ESERCIZI SCRITTI
a: Stabilisci se queste affermazioni concordano con l'estratto della fonte: (i) Letizia Battaglia è scomparsa il 13 aprile 2022; (ii) lo scatto messo in vendita risale agli anni ’70; (iii) sul portale Shobha ha trovato anche lavori di Gianni Berengo Gardin. Per ciascuna rispondi sì o no e cita le parole del testo che lo decidono.
b: Secondo l'estratto della fonte, quando compare sulla bacheca Facebook di Shobha il primo post?

ESTRATTO DELLA FONTE
Site icon The Journal of Cultural Heritage Crime

La foto? «Sicuramente mi è stata rubata!»

(Tempo di lettura: 8 minuti)

Parte da Shobha – figlia della compianta Letizia Battaglia, scomparsa il 13 aprile 2022- una piccola crociata contro le fotografie messe in vendita online senza autorizzazione. Vuoti normativi, carenza di tutele e opacità caratterizzano il mercato della fotografia d’autore.

È il pomeriggio del 1° giugno quando sulla sua bacheca Facebook compare il primo di una serie di post: «Trovo qui in questo sito che svendono due mie foto senza avermelo chiesto! Sicuramente mi è stata rubata! Ci sono altri fotografi, guardate se ci siete anche voi! ». Il link rimanda a una piattaforma di vendita piuttosto nota. Lo scatto è di Shobha, risale agli anni ’80 e, secondo le informazioni fornite dalla casa d’aste, si tratta di una «Stampa vintage alla gelatina ai sali d’argento cm 40,3 x 30,3 (cm 33,4 x 22,7 immagine). Titolata a penna blu con timbro della fotografa al verso». La stima è compresa tra i 300 e i 400 euro. Una miseria. Per la fotografa questo è un furto. E invita i colleghi a verificare sul portale, avendovi rintracciato anche lavori di Gianni Berengo Gardin.

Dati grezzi
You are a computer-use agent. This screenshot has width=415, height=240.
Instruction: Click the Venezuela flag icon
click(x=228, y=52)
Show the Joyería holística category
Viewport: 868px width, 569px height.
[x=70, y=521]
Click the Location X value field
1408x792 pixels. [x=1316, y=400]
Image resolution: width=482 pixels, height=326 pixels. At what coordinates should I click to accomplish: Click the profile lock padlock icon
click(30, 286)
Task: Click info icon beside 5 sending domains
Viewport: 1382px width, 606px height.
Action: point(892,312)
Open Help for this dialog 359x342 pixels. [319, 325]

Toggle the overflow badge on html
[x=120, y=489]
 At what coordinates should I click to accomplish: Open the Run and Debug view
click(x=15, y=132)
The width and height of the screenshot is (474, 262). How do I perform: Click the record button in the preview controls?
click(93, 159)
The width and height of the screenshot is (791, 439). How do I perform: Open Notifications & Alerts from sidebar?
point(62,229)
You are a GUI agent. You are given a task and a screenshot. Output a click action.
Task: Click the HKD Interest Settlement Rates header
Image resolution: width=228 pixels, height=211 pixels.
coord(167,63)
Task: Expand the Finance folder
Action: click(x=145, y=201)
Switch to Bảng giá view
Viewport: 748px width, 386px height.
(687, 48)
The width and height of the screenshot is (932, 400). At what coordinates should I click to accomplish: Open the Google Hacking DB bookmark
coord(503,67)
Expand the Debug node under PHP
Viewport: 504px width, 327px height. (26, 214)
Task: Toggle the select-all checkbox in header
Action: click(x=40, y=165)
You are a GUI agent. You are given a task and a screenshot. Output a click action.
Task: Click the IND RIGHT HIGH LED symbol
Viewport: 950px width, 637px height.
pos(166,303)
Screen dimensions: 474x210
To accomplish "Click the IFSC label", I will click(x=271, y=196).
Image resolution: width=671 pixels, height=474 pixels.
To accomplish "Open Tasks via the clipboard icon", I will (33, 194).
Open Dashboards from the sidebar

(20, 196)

PROBLEMI RISOLTI
a:
(i) Sì: «scomparsa il 13 aprile 2022».
(ii) No: «risale agli anni ’80».
(iii) Sì: «avendovi rintracciato anche lavori di Gianni Berengo Gardin».

b: Il pomeriggio del 1° giugno.